----- Records supplied
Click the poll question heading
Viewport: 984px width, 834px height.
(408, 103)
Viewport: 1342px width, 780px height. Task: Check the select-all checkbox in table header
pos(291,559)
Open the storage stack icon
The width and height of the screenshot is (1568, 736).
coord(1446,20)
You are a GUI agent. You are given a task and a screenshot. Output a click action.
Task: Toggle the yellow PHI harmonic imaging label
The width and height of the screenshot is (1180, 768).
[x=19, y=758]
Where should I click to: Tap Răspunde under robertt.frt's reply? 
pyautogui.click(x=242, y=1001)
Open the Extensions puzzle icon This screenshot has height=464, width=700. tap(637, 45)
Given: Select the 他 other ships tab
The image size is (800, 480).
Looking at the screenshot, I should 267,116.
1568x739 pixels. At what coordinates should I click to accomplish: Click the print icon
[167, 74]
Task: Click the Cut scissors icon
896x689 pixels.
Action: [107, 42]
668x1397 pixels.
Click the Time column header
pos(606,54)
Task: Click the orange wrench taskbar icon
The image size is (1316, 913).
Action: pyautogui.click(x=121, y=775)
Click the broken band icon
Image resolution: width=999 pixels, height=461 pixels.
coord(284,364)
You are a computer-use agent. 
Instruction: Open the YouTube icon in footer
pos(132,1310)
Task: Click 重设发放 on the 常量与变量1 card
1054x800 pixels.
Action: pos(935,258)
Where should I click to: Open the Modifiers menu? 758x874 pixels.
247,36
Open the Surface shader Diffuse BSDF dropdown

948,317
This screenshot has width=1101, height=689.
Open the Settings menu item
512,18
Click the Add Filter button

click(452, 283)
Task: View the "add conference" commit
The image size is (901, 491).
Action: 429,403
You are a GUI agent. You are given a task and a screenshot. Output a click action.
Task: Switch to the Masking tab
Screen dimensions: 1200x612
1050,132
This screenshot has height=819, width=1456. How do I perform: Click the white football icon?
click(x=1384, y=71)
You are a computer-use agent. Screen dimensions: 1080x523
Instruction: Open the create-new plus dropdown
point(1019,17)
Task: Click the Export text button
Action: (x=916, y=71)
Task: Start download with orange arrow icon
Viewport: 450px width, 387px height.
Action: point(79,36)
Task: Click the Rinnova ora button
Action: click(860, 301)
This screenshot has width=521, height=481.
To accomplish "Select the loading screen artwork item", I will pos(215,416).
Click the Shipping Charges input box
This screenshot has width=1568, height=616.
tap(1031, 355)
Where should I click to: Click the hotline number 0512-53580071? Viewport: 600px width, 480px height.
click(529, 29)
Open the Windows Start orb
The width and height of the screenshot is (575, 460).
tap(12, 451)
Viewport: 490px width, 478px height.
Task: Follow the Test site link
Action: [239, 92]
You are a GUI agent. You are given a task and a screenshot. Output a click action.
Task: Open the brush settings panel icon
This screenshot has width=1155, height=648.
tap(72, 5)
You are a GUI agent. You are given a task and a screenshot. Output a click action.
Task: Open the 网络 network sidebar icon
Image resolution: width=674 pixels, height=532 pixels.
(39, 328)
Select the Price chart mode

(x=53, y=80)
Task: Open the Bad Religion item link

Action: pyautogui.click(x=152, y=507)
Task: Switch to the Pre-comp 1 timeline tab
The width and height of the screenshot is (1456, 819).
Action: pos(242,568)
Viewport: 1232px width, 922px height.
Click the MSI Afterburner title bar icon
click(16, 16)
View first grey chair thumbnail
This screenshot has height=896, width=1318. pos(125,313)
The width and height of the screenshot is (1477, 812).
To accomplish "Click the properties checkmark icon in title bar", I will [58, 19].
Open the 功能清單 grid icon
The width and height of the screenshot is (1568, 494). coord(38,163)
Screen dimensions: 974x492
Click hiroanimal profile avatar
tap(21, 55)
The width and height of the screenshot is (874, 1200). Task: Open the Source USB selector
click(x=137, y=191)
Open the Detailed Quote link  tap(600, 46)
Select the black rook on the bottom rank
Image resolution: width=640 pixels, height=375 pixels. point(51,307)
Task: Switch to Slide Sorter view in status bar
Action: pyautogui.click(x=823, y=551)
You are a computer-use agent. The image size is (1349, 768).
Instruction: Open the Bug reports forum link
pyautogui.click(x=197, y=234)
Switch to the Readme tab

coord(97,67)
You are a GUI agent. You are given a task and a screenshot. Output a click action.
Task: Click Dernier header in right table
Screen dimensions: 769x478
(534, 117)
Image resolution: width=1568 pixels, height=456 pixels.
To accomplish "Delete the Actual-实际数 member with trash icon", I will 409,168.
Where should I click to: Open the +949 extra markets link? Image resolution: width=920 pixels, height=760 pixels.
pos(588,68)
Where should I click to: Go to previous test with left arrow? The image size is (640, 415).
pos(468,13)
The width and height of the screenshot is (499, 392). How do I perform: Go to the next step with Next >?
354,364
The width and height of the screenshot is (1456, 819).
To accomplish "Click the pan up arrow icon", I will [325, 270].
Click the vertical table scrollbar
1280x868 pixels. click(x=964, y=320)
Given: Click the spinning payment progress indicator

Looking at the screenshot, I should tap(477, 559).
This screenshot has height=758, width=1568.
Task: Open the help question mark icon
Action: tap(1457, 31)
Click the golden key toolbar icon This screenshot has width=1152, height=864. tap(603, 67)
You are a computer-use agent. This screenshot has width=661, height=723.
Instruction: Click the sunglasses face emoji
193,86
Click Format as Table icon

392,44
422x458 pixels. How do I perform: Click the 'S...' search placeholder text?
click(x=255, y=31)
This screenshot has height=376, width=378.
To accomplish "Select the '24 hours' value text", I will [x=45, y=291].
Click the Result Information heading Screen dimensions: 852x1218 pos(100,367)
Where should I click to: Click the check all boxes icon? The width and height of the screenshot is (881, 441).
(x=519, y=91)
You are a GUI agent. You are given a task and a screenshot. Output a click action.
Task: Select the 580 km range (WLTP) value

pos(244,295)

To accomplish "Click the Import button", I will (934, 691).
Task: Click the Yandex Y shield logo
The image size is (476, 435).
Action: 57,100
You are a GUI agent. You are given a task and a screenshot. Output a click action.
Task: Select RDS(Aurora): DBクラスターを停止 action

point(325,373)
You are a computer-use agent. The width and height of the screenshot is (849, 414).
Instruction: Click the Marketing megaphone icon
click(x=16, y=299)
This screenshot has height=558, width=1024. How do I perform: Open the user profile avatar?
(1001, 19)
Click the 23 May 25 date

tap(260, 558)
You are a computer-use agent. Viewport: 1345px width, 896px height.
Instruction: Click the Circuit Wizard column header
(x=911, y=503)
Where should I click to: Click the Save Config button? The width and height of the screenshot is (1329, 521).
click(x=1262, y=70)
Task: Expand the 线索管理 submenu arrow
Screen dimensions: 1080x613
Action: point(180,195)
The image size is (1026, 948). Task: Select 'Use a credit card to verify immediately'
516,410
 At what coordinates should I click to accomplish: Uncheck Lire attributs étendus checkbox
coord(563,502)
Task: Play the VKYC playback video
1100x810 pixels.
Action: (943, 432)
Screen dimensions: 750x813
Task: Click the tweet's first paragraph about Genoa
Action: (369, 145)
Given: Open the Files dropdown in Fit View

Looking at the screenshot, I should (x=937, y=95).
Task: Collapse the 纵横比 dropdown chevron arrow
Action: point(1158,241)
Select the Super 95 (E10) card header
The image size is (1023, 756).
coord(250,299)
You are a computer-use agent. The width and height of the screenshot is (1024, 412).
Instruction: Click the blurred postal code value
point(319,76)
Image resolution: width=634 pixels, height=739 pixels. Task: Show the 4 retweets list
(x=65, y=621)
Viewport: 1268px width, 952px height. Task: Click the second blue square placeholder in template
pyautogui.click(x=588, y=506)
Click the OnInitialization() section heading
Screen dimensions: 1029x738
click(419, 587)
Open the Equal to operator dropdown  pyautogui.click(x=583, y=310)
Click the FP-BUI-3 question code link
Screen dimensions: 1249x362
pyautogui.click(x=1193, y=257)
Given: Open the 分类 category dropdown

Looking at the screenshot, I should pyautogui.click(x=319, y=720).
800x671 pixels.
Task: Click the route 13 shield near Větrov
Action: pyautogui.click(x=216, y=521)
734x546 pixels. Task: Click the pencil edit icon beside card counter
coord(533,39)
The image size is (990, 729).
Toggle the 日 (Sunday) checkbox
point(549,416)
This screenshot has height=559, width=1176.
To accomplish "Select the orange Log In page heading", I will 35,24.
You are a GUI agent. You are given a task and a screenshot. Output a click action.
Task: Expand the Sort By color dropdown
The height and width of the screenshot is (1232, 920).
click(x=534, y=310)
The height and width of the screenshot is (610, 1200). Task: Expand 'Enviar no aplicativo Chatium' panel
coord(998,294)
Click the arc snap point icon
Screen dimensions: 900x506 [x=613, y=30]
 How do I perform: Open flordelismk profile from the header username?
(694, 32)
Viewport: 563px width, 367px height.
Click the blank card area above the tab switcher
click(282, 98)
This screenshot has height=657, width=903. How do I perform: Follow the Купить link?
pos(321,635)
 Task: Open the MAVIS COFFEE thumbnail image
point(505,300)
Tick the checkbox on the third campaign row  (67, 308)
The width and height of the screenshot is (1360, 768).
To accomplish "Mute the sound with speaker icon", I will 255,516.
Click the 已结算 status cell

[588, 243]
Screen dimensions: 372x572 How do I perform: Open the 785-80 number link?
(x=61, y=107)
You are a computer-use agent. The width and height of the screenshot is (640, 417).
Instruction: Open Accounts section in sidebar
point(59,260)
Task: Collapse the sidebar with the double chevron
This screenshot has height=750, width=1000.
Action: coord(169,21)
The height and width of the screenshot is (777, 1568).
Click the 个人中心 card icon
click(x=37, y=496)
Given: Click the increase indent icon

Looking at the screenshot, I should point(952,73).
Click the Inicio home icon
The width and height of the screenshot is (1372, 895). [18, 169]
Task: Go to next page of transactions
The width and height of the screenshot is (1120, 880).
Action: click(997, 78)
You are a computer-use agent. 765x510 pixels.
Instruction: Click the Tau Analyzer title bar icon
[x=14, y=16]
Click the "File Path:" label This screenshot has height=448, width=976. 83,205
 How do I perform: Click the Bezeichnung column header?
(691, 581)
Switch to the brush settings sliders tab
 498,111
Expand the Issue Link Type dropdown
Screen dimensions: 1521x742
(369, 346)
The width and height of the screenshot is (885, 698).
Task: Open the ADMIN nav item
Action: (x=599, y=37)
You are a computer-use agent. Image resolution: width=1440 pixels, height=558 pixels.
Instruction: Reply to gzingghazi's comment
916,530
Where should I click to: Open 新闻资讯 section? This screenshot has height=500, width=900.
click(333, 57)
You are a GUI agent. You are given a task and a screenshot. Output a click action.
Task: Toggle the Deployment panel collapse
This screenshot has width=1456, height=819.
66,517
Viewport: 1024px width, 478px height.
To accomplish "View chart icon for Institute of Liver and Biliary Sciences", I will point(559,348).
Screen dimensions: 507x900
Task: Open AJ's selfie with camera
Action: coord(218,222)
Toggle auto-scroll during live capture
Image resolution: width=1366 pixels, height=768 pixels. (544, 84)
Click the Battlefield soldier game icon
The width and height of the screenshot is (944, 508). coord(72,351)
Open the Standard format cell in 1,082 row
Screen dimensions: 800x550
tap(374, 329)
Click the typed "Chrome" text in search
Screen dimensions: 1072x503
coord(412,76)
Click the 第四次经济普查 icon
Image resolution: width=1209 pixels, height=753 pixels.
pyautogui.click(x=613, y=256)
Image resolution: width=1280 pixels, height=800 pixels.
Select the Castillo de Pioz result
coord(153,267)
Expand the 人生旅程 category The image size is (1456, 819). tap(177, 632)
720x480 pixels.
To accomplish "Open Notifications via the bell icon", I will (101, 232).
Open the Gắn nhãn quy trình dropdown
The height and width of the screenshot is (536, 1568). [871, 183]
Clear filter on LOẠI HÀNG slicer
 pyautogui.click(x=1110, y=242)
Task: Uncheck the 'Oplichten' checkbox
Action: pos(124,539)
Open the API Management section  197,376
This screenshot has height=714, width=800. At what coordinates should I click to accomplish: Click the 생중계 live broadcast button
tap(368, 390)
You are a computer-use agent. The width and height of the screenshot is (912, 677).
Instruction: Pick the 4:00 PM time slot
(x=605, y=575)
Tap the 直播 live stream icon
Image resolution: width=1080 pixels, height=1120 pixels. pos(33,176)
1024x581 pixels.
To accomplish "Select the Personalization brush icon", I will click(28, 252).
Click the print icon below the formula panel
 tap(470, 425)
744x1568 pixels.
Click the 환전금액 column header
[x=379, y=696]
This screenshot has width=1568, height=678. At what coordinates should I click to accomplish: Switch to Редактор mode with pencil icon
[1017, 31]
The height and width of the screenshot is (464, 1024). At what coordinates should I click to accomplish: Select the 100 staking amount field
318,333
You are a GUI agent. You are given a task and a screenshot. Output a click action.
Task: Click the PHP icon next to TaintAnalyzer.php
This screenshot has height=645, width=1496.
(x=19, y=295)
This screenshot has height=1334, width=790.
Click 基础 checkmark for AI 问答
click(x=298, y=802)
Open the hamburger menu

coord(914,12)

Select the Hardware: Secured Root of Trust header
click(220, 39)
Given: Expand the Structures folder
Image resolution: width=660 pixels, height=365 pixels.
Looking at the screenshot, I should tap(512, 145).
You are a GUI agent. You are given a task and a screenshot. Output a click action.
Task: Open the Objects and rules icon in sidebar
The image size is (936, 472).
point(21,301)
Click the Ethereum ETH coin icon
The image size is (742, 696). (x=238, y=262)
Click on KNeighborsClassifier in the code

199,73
----------
- Your goal:
If a line in the entries contains the word "label", copy that line out.

- Solution to the problem:
Task: Toggle the yellow PHI harmonic imaging label
Click the "File Path:" label This screenshot has height=448, width=976. 83,205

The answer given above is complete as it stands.